Problem to solve :: Below are records; print only the lines from the line containing "Click the text" to the end, both included, reproduced exactly and without the pictures.

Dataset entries
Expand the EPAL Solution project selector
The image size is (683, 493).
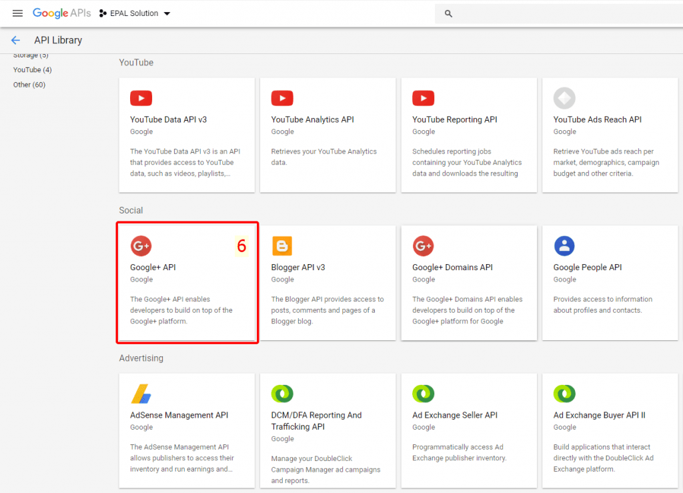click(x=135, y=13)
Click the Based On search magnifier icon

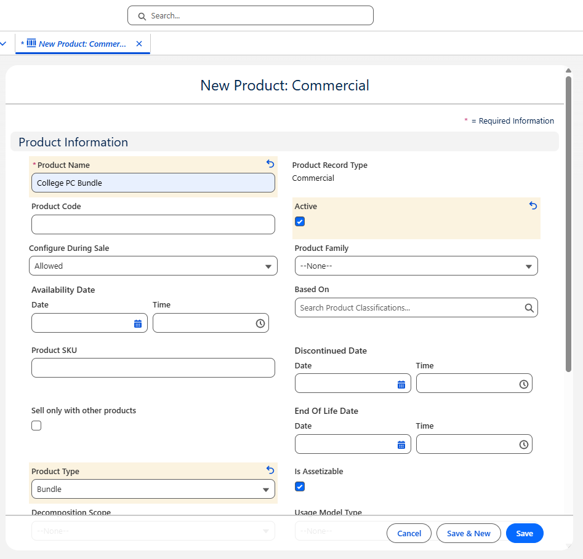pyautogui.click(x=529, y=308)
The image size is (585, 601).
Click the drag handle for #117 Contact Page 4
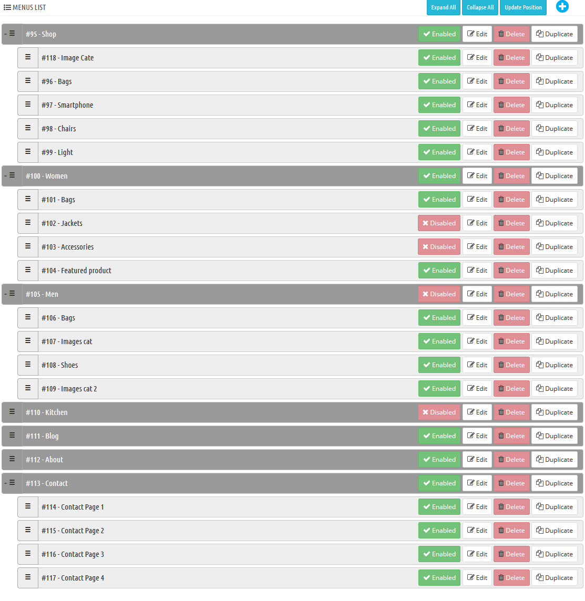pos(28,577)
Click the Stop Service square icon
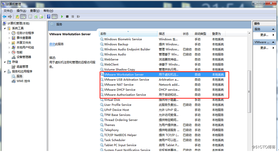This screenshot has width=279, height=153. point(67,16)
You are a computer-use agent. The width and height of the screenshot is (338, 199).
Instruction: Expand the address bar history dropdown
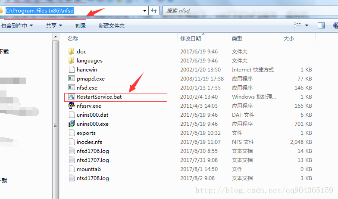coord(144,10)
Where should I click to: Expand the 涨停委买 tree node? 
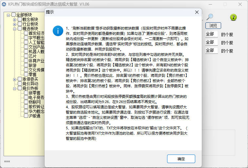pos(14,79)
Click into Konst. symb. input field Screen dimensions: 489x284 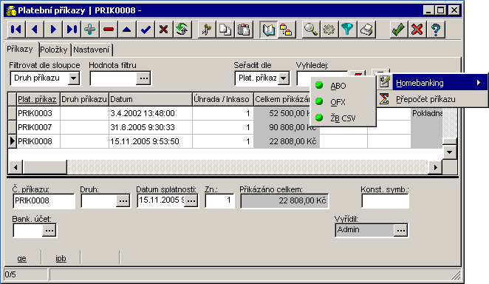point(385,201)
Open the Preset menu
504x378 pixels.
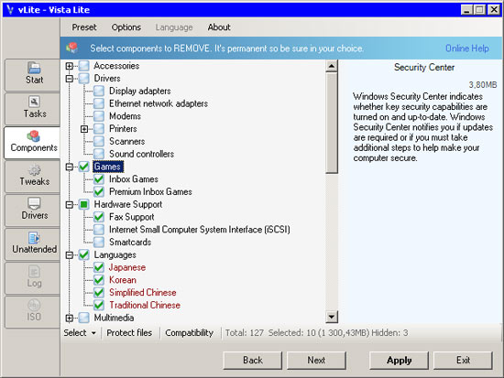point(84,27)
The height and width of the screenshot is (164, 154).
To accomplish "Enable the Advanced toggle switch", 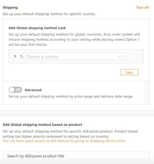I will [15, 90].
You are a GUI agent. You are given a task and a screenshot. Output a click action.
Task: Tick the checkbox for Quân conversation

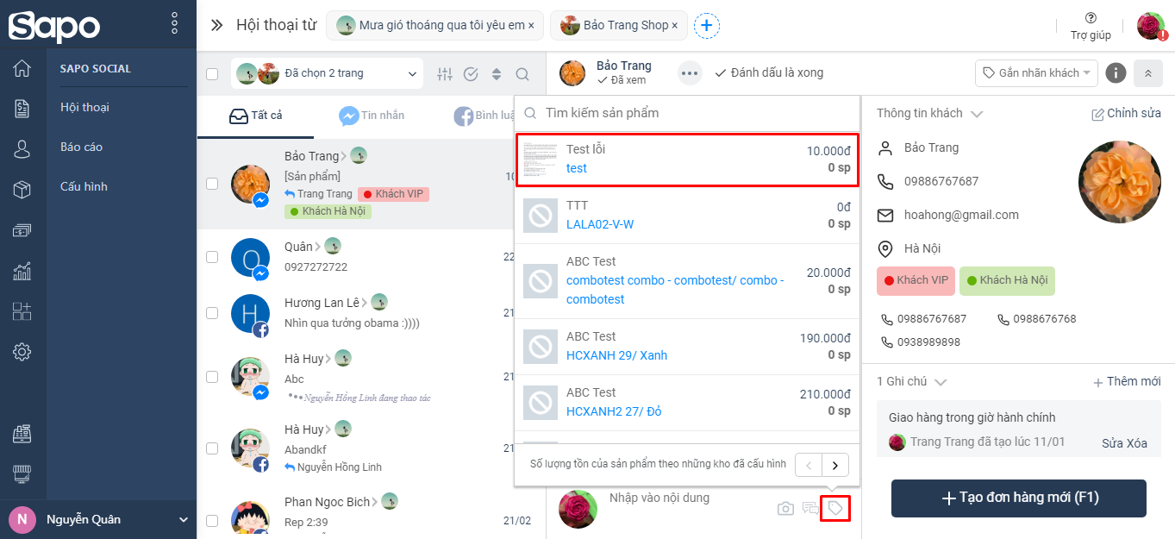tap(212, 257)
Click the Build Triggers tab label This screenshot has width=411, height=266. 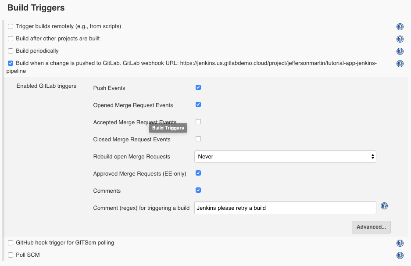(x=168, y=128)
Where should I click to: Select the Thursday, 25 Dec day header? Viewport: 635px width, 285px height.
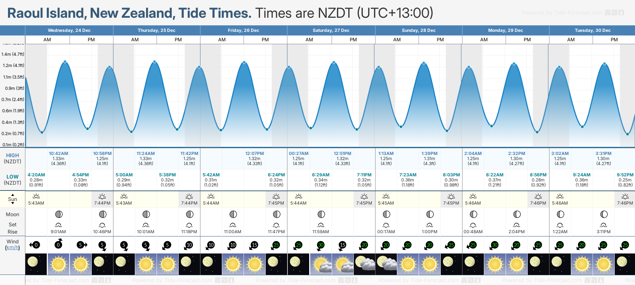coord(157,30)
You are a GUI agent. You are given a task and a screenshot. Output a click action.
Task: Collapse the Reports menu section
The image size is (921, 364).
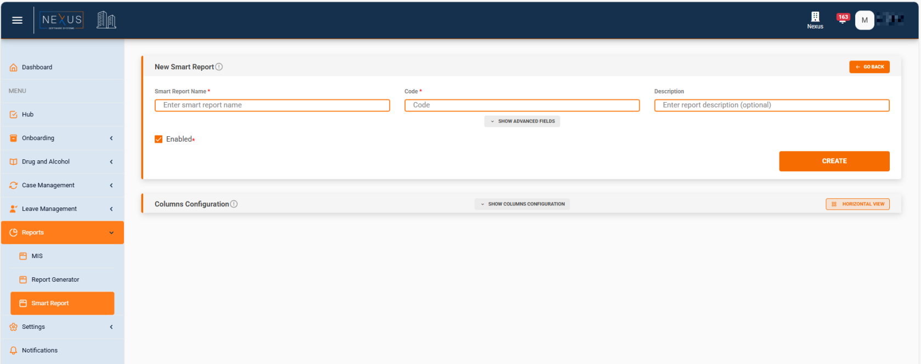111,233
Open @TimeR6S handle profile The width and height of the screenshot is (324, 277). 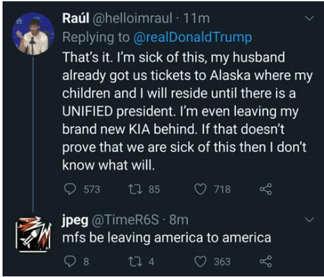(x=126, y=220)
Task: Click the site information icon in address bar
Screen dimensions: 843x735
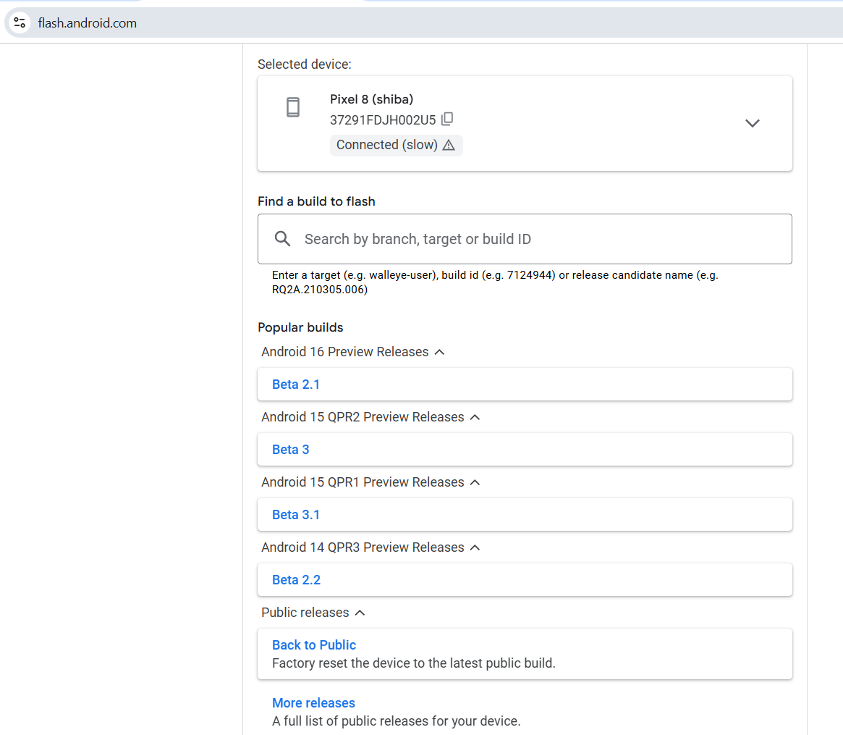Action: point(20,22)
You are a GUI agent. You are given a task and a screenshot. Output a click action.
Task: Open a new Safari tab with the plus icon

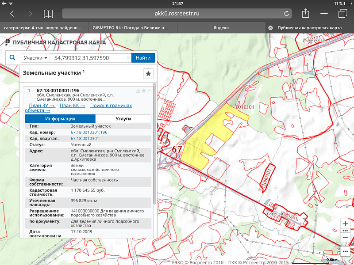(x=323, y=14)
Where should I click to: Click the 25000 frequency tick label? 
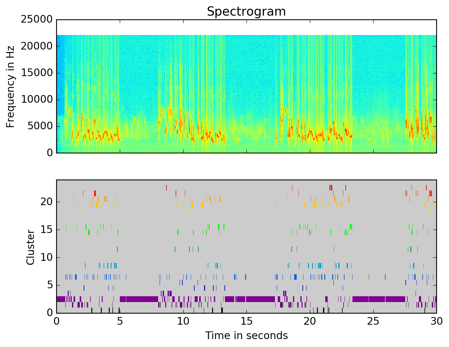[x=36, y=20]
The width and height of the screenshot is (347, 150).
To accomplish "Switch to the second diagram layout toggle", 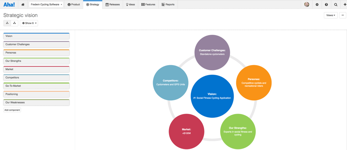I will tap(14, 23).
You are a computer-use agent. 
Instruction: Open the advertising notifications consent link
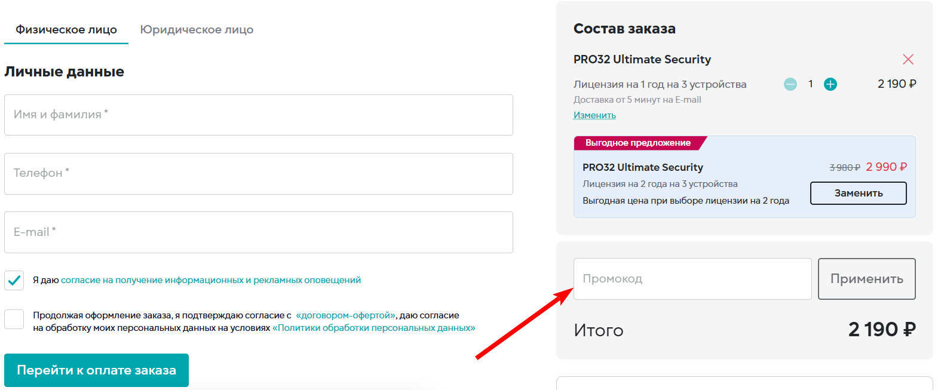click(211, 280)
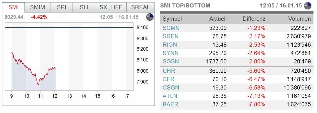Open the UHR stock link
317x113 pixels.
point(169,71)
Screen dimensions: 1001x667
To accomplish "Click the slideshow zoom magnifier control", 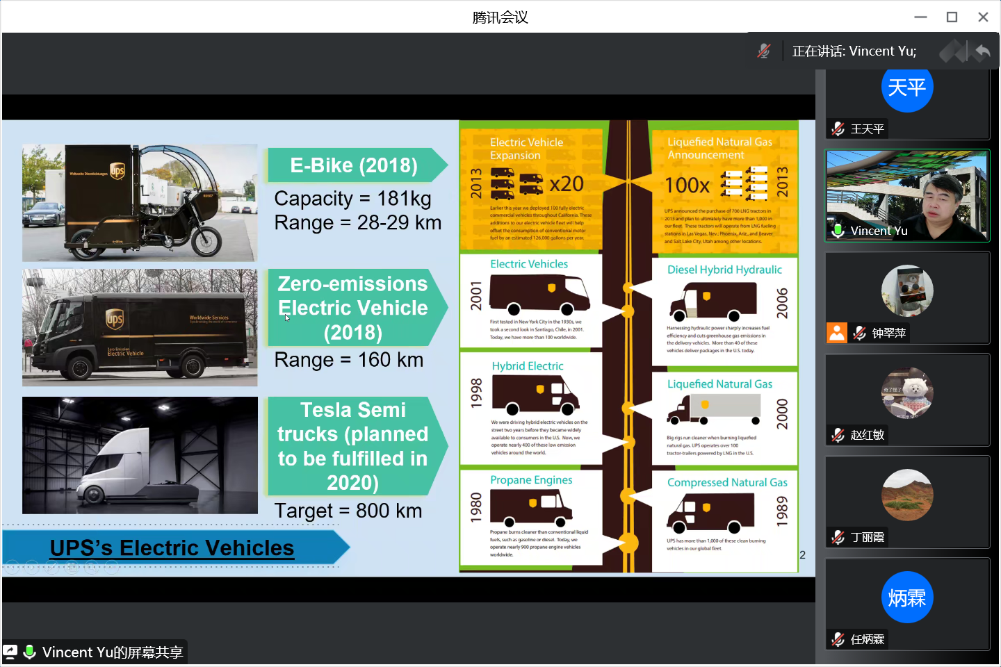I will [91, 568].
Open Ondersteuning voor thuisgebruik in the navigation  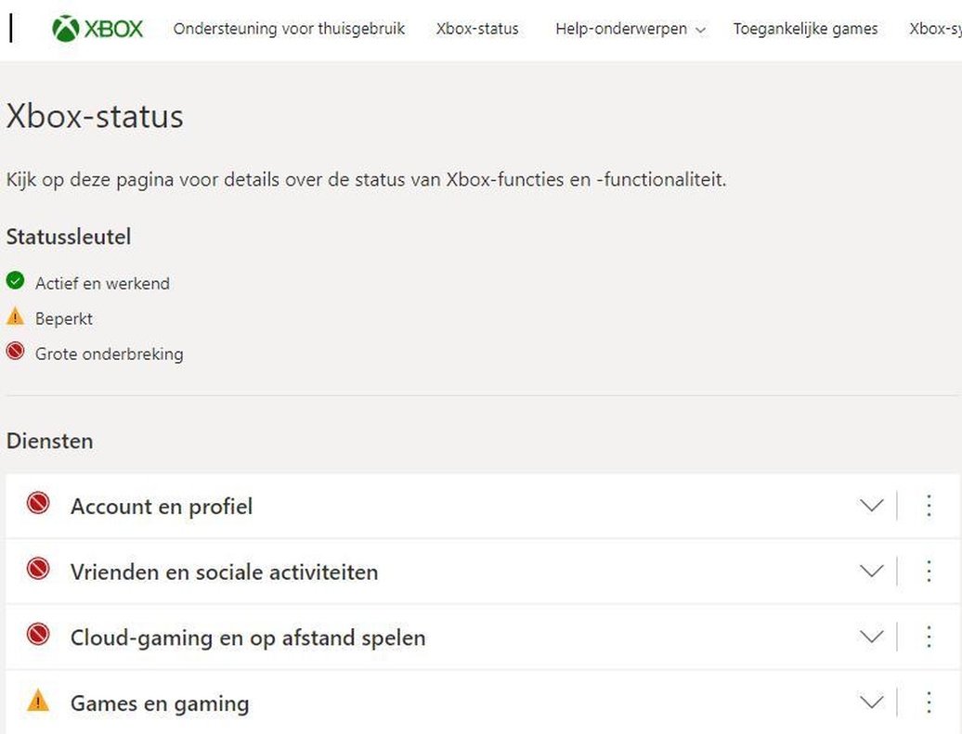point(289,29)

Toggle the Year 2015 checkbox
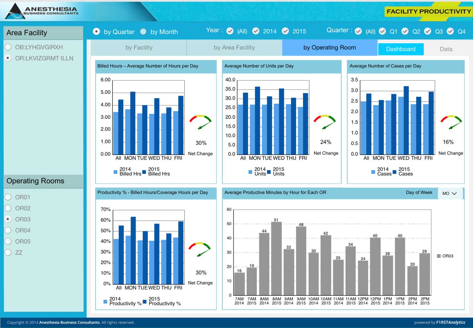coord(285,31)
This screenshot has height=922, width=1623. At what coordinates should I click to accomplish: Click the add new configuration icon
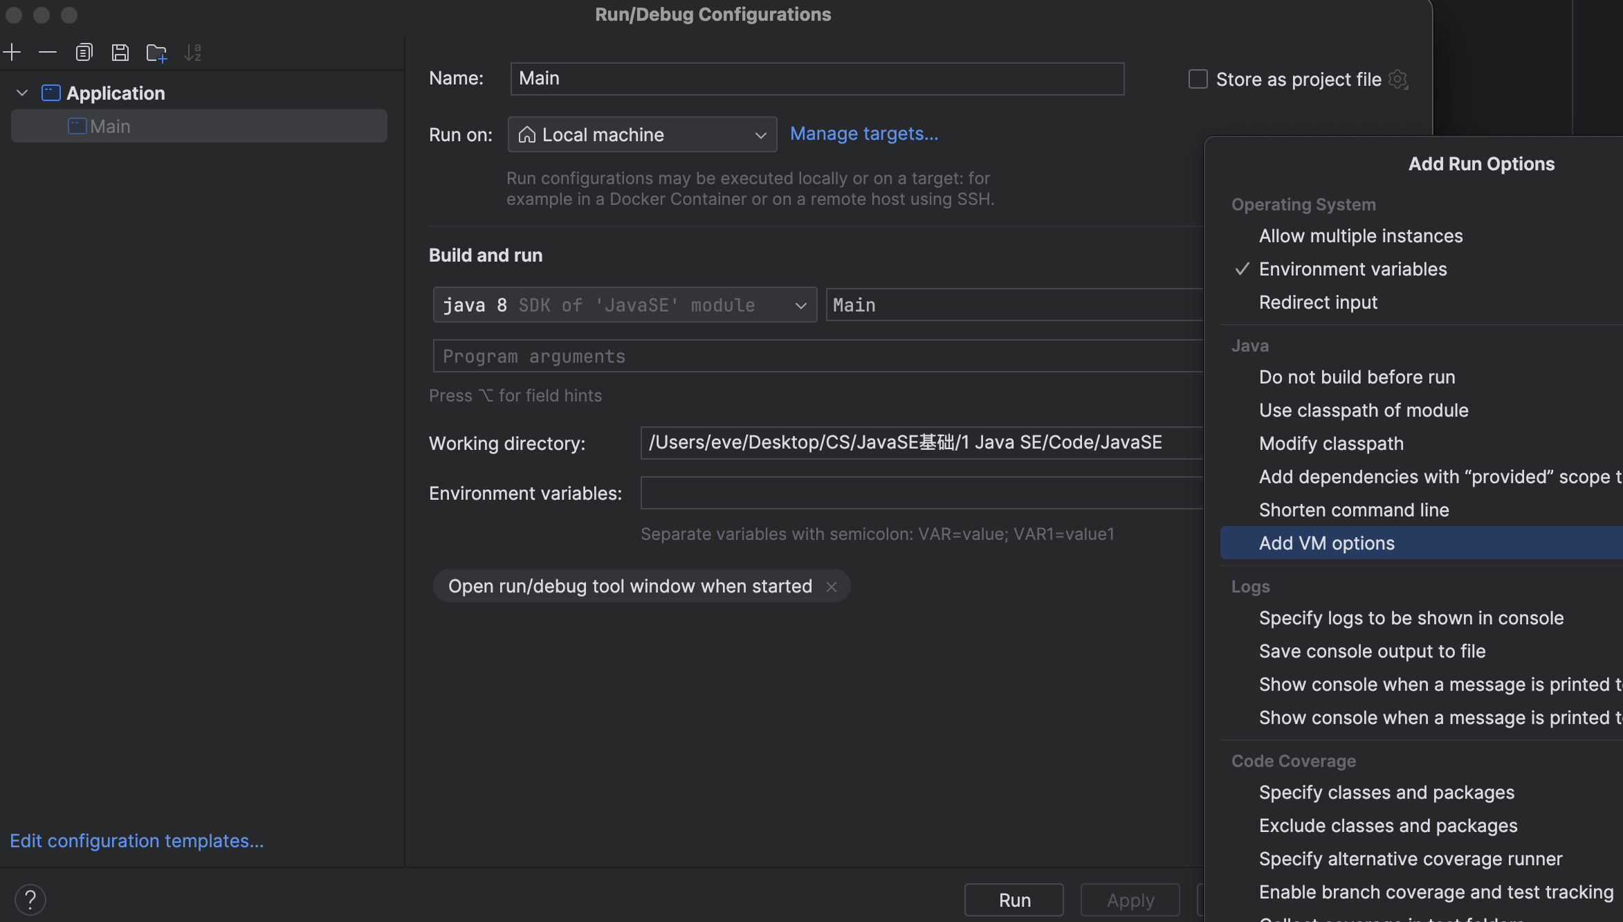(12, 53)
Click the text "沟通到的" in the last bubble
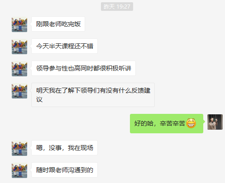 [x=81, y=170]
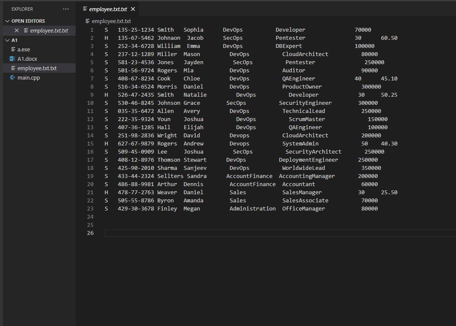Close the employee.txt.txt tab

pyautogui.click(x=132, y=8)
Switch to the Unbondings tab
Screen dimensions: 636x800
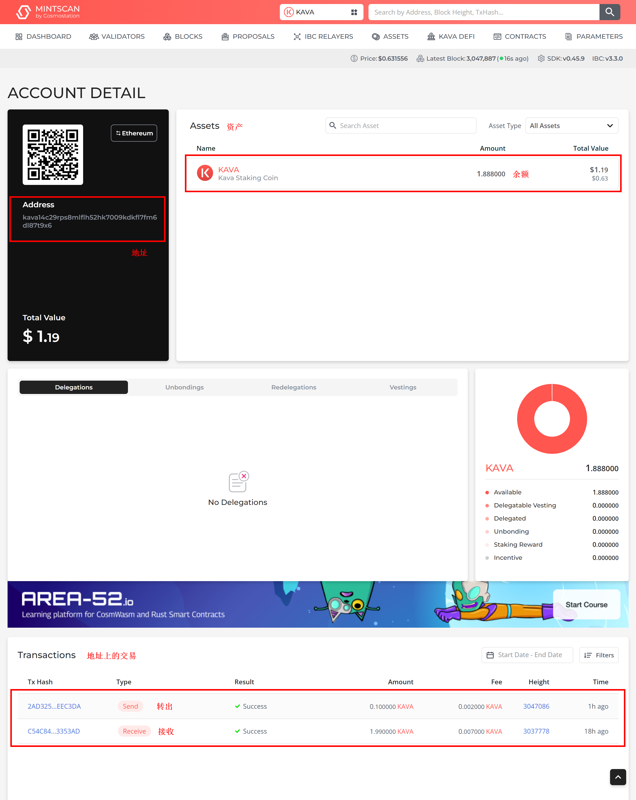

Task result ::
Click the text "沟通到的" in the last bubble
 [x=81, y=170]
Close the employee.txt.txt tab

pyautogui.click(x=132, y=8)
Switch to the Unbondings tab
Screen dimensions: 636x800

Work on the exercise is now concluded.